==== SELECTED PASSAGE

Next time you the opportunity, visit that good Chinese market and pick up some green tea. See if they have Huangshan Maofeng 黄山毛峰。If not, they are sure to have either a biluochun 碧螺春 or some Longjing 龙井。We can work with any of those three greens.


At the same time see if they have Dian hong 滇红。That would be my first choice for a red/black tea and it's been popular in England since Queen Elizabeth came to visit Yunnan in 1986. If they don't have that, they probably have Keemun 祁门 (qímén) and that's an excellent alternative.


Just buy those two teas (green and red/black) at this time and let's talk about Pu'er tea a little later. Forget about the jasmine in your cupboard; I doubt if it's still good.


PS: I looked at the website for the Chinese grocery to see if they might have a list of tea, but they didn't. I wonder if it might be worth a phone call to ask them what they stock. Admittedly it could be a strange and unusual conversation. But I suppose it's possible that you could wind up with the name of someone who knows their teas. Could turn out to be a useful contact. You could meet that person when you go to the store, etc.

========
==== DATA SHOWN

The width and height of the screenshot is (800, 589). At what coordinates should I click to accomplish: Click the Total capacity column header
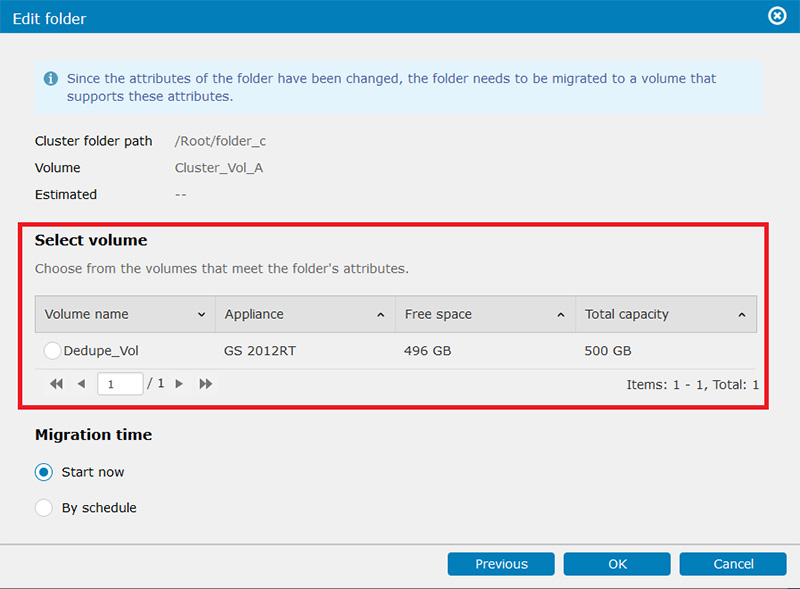pos(666,314)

========

• QUESTIONS TO ANSWER:
1) Write out the part of the tea note between "Next time you" and "it's still good.", inclusive.
2) In one to three sentences, explain why, according to the tea note, a phone call to the grocery might be worth making.
3) For each statement, say yes or no to whether it agrees with the tea note, and quote the words that decide it.
(a) Keemun is the writer's first choice for a red/black tea.
(b) The writer wants to wait until later to discuss Pu'er tea.
(c) The grocery's website listed its teas.

• RESPONSES TO THE TASKS:
1)
Next time you the opportunity, visit that good Chinese market and pick up some green tea. See if they have Huangshan Maofeng 黄山毛峰。If not, they are sure to have either a biluochun 碧螺春 or some Longjing 龙井。We can work with any of those three greens.


At the same time see if they have Dian hong 滇红。That would be my first choice for a red/black tea and it's been popular in England since Queen Elizabeth came to visit Yunnan in 1986. If they don't have that, they probably have Keemun 祁门 (qímén) and that's an excellent alternative.


Just buy those two teas (green and red/black) at this time and let's talk about Pu'er tea a little later. Forget about the jasmine in your cupboard; I doubt if it's still good.

2) The writer looked for a list of teas on the grocery's website and found none, so a call could find out what they stock. The call might also produce the name of someone who knows teas, a possibly useful contact to meet at the store.

3)
(a) No: "If they don't have that, they probably have Keemun 祁门 (qímén) and that's an excellent alternative."
(b) Yes: "let's talk about Pu'er tea a little later."
(c) No: "I looked at the website for the Chinese grocery to see if they might have a list of tea, but they didn't."